Pull out each line of the records that contains the word "search". Uppercase and lowercase count, so only lines with that same casing match.

(Entries on target coordinates)
● ● ● ● ●
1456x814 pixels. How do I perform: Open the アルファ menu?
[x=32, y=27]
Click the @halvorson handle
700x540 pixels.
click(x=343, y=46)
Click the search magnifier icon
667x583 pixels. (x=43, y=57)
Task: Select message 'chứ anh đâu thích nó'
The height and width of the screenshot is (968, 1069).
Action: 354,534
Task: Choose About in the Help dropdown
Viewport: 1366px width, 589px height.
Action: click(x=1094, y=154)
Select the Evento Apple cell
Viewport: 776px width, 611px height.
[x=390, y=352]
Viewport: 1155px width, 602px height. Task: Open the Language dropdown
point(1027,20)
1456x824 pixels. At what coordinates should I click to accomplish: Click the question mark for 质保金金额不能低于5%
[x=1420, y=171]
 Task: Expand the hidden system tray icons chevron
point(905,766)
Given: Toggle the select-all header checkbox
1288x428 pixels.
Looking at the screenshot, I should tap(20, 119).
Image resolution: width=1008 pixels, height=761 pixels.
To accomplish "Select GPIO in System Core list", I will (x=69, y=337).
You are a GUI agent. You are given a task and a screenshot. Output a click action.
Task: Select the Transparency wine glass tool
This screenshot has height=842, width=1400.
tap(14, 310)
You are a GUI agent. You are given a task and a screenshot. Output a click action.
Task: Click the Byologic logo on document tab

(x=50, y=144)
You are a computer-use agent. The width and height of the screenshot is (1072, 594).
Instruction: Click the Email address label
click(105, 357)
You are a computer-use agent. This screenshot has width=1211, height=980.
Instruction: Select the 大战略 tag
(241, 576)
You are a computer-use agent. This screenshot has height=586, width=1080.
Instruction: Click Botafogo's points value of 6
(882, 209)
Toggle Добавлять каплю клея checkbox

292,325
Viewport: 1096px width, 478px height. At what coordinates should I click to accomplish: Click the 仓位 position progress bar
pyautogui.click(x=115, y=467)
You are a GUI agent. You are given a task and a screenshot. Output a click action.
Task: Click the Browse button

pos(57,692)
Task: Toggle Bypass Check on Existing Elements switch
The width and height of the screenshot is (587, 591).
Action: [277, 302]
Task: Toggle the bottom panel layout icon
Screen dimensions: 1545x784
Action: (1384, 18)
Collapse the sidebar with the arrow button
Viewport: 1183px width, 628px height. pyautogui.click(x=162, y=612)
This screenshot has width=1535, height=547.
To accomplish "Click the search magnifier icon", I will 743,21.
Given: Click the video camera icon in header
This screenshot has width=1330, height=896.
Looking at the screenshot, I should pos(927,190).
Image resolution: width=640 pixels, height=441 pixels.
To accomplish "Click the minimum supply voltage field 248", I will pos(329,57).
● ● ● ● ●
The solution:
Click the search magnifier icon
To accomplish "Click the search magnifier icon", I will 743,21.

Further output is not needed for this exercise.